Prime ministers, presidents and royalty arrived in Cairo on Saturday to witness the glitzy inauguration of a sprawling new museum built near the pyramids to house one of the world’s richest collections of antiquities.
The inauguration of the $1 billion Grand Egyptian Museum, or GEM, marks the end of a two-decade construction effort hampered by the Arab Spring uprisings, pandemic and wars in neighboring countries.
“We all dreamed about this project and whether it would really come true,” Prime Minister Mostafa Madbouly said at a news conference, calling the museum a “gift from Egypt to the whole world from a country whose history goes back more than 7,000 years.”
Spectators, including President Abdel Fattah al-Sisi, gathered late Saturday in front of a huge screen outside the museum, which projected images of the country’s most famous cultural sites, while dancers in glittering pharaonic-style costumes waved glowing orbs and sceptres.

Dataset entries
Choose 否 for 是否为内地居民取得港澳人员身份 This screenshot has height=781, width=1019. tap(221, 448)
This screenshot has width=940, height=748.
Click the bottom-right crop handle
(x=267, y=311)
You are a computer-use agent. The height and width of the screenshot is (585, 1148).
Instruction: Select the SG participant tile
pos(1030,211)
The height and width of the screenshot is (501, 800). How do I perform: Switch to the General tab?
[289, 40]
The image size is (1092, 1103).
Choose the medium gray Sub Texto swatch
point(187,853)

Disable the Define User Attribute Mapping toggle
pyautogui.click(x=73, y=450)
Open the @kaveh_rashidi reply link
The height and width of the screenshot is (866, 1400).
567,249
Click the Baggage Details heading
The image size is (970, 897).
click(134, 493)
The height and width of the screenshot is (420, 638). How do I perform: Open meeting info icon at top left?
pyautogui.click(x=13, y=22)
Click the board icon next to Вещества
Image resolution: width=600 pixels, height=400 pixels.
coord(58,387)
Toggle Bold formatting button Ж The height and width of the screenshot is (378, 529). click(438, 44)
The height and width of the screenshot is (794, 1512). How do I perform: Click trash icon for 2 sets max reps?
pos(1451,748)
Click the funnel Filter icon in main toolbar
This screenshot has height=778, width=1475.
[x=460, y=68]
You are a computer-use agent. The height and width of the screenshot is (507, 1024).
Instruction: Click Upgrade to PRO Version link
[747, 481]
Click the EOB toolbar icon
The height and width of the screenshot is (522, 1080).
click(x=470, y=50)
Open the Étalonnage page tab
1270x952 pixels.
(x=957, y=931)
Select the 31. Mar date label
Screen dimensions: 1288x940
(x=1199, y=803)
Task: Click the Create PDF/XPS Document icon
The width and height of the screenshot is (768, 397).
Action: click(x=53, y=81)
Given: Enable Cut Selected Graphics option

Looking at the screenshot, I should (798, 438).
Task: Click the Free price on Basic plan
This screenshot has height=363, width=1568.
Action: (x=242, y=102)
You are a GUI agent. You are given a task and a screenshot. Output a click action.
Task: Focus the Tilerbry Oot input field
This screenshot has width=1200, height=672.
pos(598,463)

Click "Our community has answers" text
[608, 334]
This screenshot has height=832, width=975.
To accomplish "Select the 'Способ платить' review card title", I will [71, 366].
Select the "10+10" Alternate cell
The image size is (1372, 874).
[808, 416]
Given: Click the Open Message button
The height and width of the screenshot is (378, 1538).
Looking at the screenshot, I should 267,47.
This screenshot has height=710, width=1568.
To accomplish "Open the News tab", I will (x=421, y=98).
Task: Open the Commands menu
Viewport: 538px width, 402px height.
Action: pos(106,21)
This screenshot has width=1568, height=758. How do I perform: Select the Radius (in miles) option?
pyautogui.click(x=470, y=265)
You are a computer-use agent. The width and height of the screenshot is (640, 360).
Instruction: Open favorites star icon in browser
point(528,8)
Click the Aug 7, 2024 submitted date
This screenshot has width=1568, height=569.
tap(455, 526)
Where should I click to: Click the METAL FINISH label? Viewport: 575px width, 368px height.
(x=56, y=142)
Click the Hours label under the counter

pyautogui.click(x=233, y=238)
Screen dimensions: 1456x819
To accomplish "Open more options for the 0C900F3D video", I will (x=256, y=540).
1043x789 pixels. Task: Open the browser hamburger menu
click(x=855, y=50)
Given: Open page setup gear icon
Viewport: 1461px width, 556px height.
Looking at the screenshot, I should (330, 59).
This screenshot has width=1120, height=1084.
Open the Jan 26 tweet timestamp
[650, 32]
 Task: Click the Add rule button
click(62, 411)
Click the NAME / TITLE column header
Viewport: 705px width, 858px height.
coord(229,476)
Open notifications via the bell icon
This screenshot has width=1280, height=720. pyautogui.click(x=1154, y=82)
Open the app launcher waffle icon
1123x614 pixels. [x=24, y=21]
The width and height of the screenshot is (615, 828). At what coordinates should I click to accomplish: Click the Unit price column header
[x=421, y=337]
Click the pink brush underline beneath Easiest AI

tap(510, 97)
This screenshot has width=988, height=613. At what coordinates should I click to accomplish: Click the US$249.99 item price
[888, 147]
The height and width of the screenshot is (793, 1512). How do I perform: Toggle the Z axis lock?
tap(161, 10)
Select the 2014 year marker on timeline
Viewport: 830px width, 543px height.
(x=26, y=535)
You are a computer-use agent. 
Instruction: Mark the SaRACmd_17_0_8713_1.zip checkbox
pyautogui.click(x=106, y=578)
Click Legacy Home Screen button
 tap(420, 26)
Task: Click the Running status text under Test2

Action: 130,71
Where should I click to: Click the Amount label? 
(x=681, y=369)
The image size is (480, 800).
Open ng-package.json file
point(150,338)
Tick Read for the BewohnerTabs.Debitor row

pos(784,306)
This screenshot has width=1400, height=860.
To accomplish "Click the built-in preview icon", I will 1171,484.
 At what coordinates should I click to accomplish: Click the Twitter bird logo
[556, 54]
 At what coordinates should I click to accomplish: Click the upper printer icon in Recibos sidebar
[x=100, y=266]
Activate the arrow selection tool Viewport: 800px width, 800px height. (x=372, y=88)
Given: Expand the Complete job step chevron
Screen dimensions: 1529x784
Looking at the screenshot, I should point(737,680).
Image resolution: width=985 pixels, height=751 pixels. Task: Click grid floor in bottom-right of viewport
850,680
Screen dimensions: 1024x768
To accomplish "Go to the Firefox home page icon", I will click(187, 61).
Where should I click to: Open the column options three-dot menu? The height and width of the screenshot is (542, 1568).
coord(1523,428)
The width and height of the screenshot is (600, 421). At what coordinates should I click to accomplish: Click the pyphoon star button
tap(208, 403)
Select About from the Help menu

> [ASSIGNMENT 1] In the museum article, what was the cost of the Grand Egyptian Museum?
> [ASSIGNMENT 2] Summarize the museum article in two sentences.
> [ASSIGNMENT 3] According to the museum article, what hampered the construction effort? List each one.

> [ANSWER SPACE 1] $1 billion

> [ANSWER SPACE 2] World leaders and royalty came to Cairo on Saturday for the inauguration of the $1 billion Grand Egyptian Museum near the pyramids, which ends a two-decade construction effort hampered by the Arab Spring uprisings, the pandemic and wars in neighboring countries. Prime Minister Mostafa Madbouly called the museum a gift from Egypt to the world, and spectators including President Abdel Fattah al-Sisi watched a show outside with projected images and costumed dancers.

> [ANSWER SPACE 3]
- The Arab Spring uprisings
- The pandemic
- Wars in neighboring countries